AIM OF THE TASK | Look through the lines below for the word "Fiber", and copy every line that has it.

--- MATERIAL FOR THIS TASK Enclosed Below ---

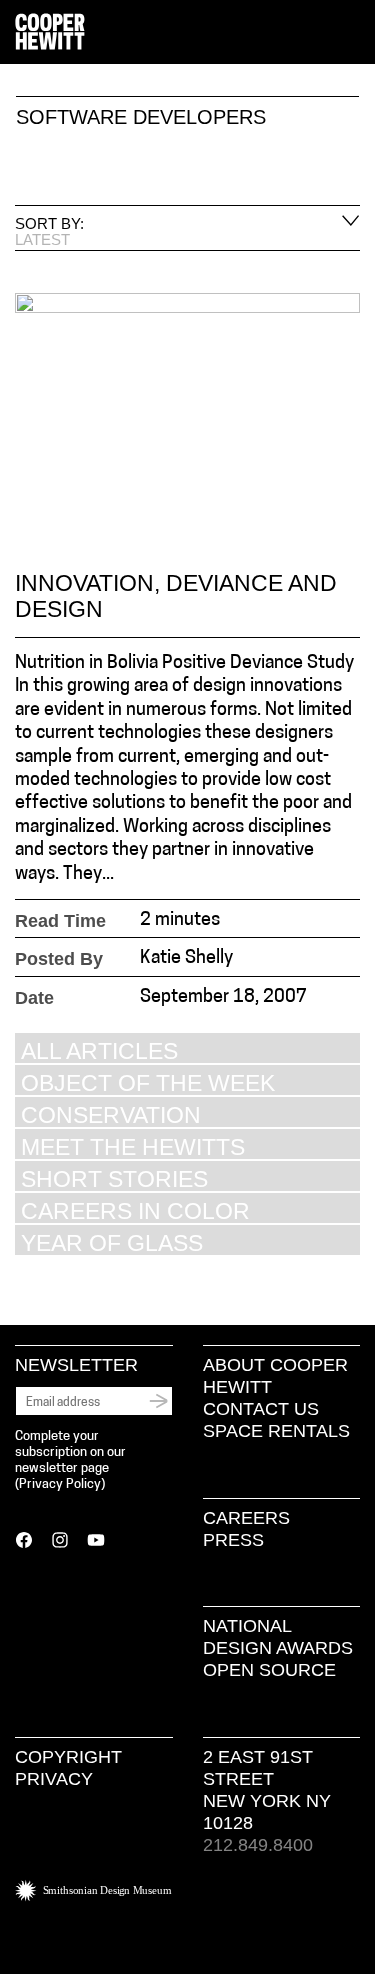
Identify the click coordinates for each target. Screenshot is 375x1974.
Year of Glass (112, 1242)
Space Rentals (276, 1431)
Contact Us (261, 1409)
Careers (246, 1518)
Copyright (68, 1757)
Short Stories (114, 1178)
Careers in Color (135, 1210)
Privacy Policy (60, 1484)
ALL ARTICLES (99, 1050)
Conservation (111, 1114)
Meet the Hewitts (133, 1146)
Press (233, 1540)
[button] (352, 33)
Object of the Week (148, 1082)
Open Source (269, 1670)
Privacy (54, 1779)
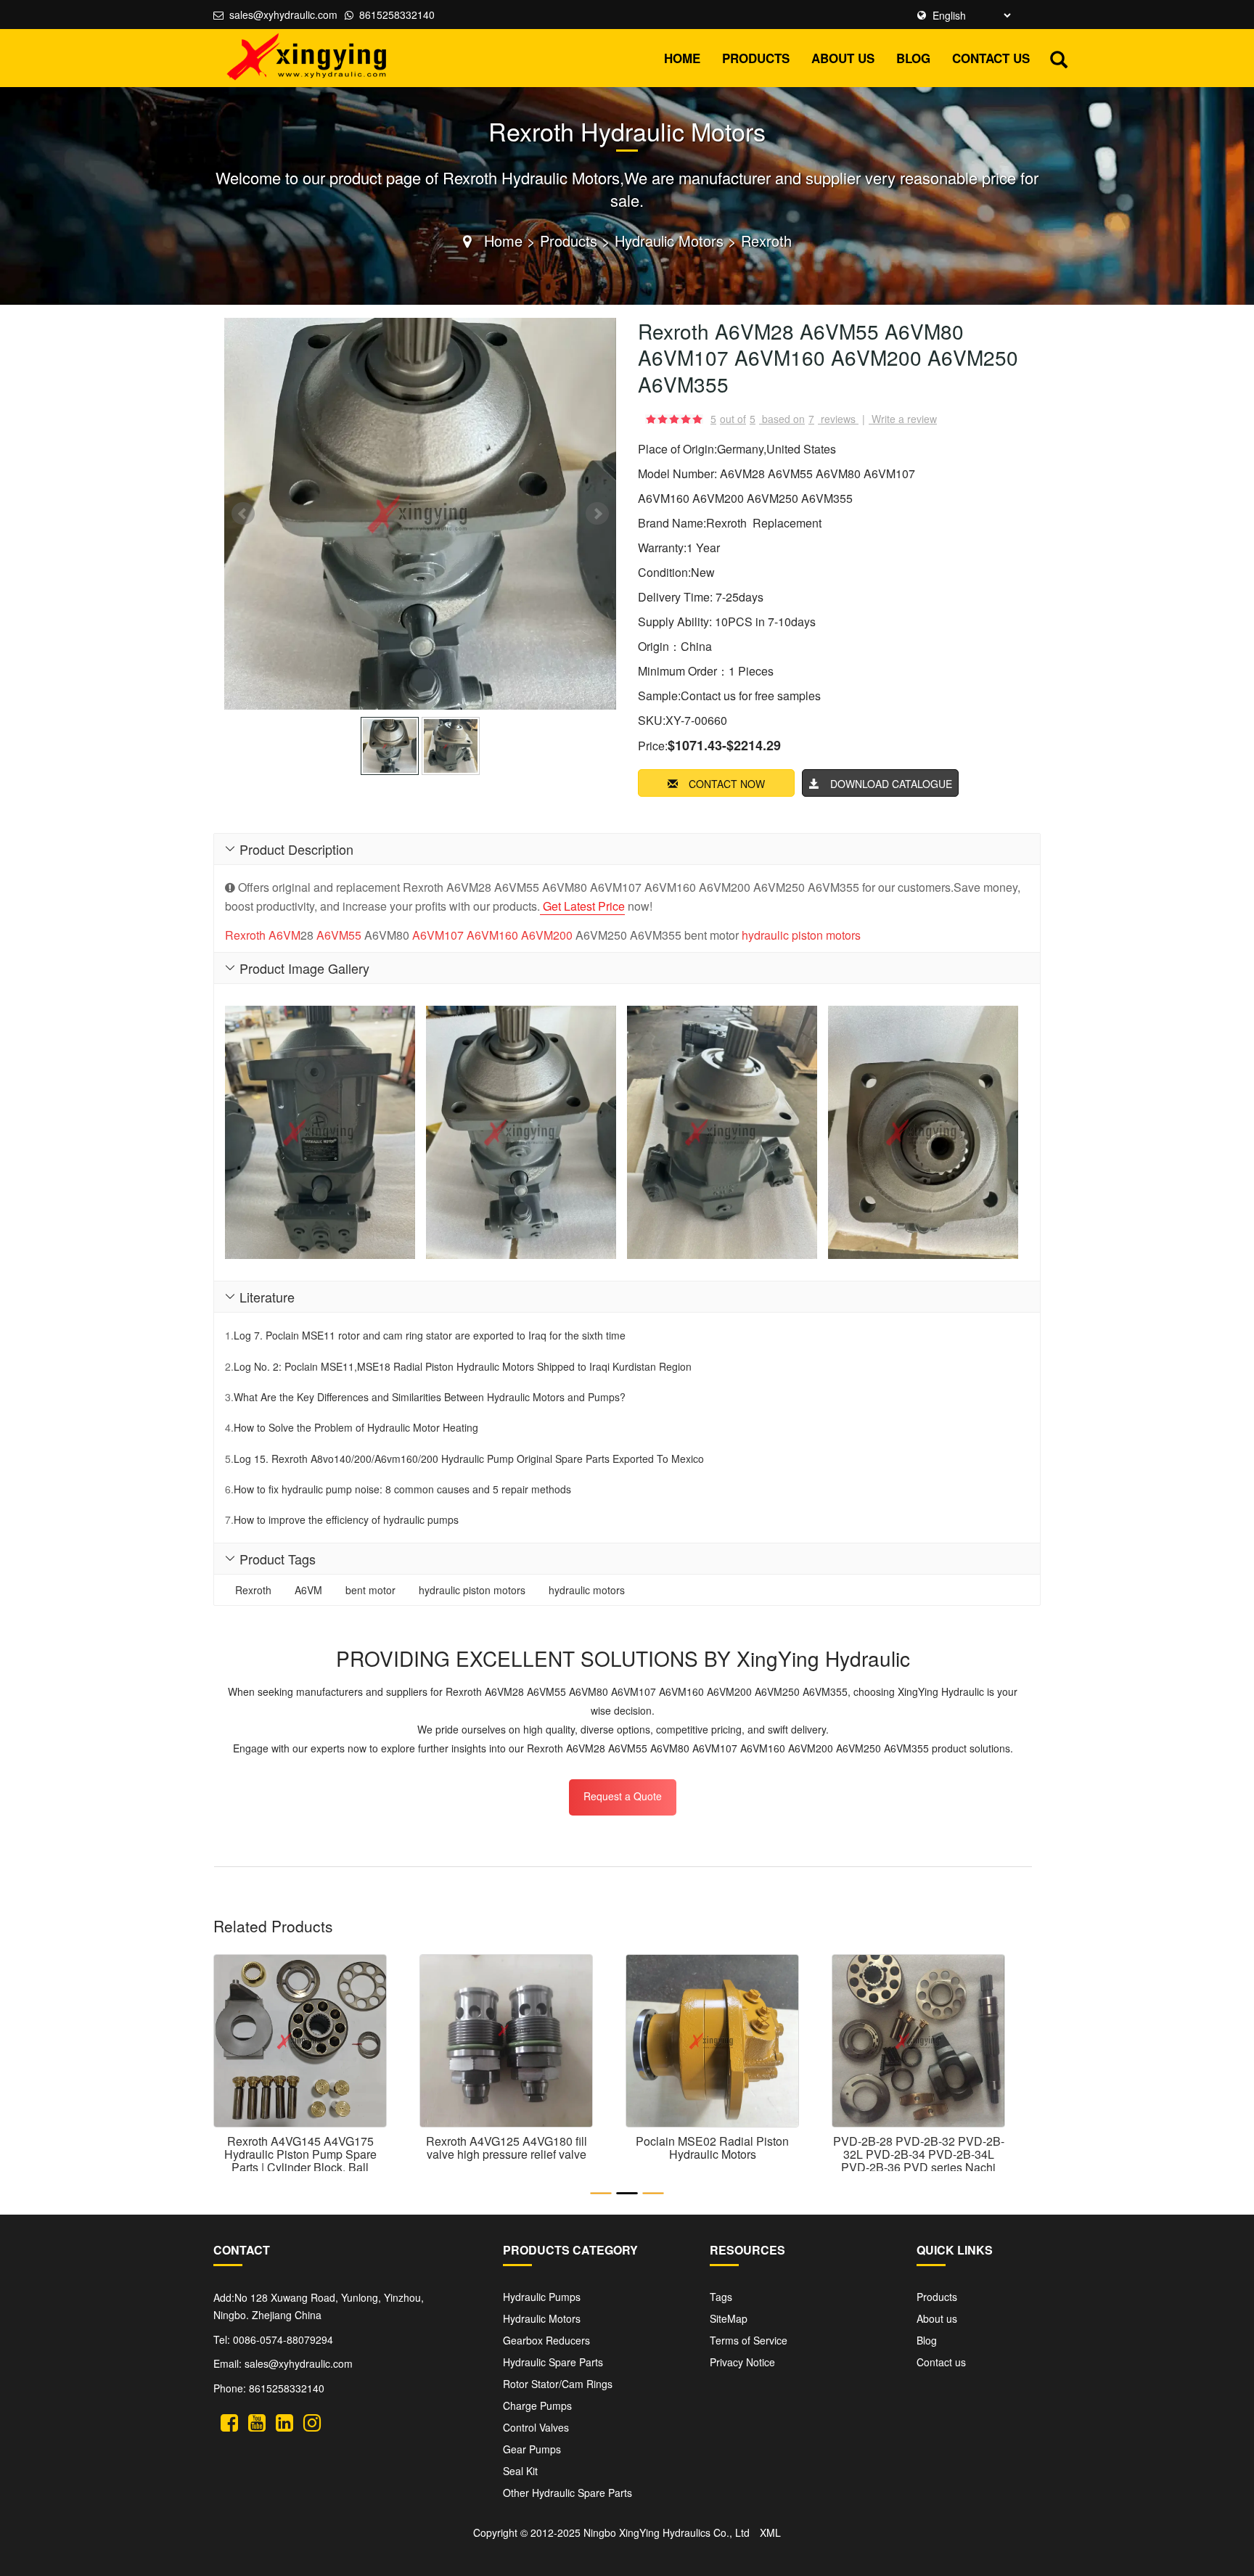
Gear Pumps (532, 2449)
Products (756, 58)
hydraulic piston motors (801, 935)
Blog (913, 58)
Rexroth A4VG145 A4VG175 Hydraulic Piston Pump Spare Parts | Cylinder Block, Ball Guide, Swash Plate (300, 2160)
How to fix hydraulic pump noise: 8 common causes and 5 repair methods (402, 1489)
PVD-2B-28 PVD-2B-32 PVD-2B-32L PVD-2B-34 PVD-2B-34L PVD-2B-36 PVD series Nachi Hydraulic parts (918, 2160)
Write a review (904, 418)
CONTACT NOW (727, 783)
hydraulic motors (587, 1590)
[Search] (1058, 57)
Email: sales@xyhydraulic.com (283, 2363)
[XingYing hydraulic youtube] (257, 2420)
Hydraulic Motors (669, 240)
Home (503, 240)
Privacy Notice (742, 2362)
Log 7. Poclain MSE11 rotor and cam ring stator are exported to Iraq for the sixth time (430, 1335)
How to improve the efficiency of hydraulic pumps (346, 1519)
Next (597, 513)
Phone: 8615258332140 (268, 2388)
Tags (721, 2296)
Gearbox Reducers (546, 2340)
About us (842, 58)
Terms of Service (748, 2340)
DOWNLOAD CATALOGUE (891, 783)
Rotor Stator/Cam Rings (557, 2383)
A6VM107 (438, 935)
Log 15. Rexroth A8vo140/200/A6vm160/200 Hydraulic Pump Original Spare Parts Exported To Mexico (469, 1458)
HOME (682, 58)
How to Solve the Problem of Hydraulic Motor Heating (356, 1427)
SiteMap (728, 2318)
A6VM (284, 935)
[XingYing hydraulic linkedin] (284, 2420)
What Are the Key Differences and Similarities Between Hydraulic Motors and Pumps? (430, 1397)
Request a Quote (622, 1796)
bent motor (370, 1590)
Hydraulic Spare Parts (553, 2362)
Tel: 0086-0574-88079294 (273, 2339)
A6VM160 (492, 935)
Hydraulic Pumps (542, 2296)
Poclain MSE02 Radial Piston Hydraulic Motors (712, 2147)
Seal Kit (520, 2471)
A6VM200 (547, 935)
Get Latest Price (582, 906)
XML (770, 2532)
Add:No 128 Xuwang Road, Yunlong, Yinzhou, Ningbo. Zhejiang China (318, 2306)
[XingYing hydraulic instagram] (312, 2420)
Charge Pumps (537, 2405)
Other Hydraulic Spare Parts (567, 2492)
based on (788, 418)
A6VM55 (338, 935)
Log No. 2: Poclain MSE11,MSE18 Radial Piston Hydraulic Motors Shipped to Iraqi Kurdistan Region (463, 1366)
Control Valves (536, 2427)
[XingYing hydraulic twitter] (229, 2420)
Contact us (991, 58)
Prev (243, 513)
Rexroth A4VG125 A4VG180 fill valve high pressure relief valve (506, 2147)
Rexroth (766, 240)
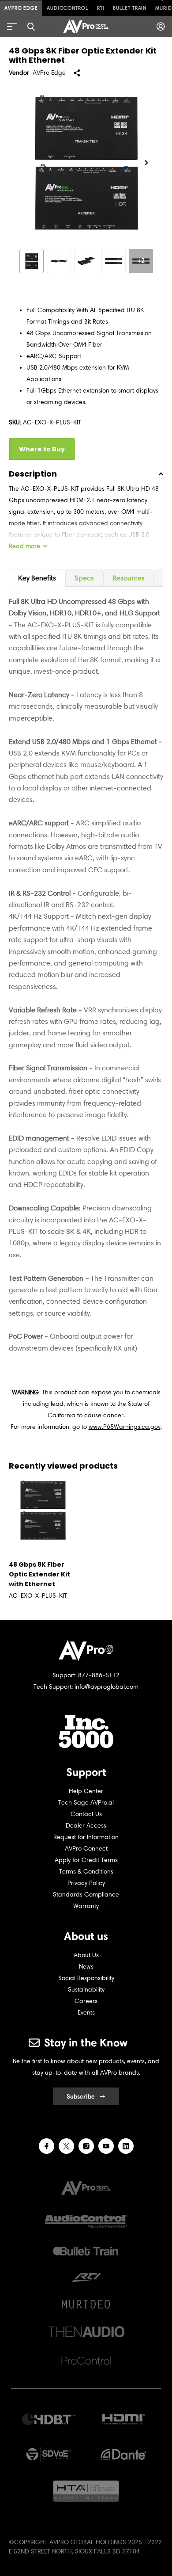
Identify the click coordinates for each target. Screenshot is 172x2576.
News (86, 1966)
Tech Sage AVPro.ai (86, 1802)
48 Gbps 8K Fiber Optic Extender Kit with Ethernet (39, 1574)
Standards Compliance (86, 1894)
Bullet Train (129, 8)
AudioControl (67, 8)
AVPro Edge (21, 8)
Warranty (86, 1906)
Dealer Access (86, 1825)
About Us (86, 1955)
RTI (101, 8)
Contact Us (86, 1814)
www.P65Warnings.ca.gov (125, 1427)
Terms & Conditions (86, 1871)
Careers (86, 2001)
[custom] (46, 2146)
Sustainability (86, 1989)
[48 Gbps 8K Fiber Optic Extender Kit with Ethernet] (43, 1510)
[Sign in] (161, 26)
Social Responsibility (86, 1978)
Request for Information (86, 1837)
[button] (146, 162)
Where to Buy (42, 449)
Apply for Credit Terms (86, 1860)
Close (30, 26)
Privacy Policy (86, 1883)
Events (86, 2012)
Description (33, 473)
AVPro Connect (86, 1848)
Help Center (86, 1791)
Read (24, 546)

--- End of Enclosed MATERIAL FOR THIS TASK ---

TASK OUTPUT |
48 Gbps 8K Fiber Optic Extender Kit with Ethernet (39, 1574)
[48 Gbps 8K Fiber Optic Extender Kit with Ethernet] (43, 1510)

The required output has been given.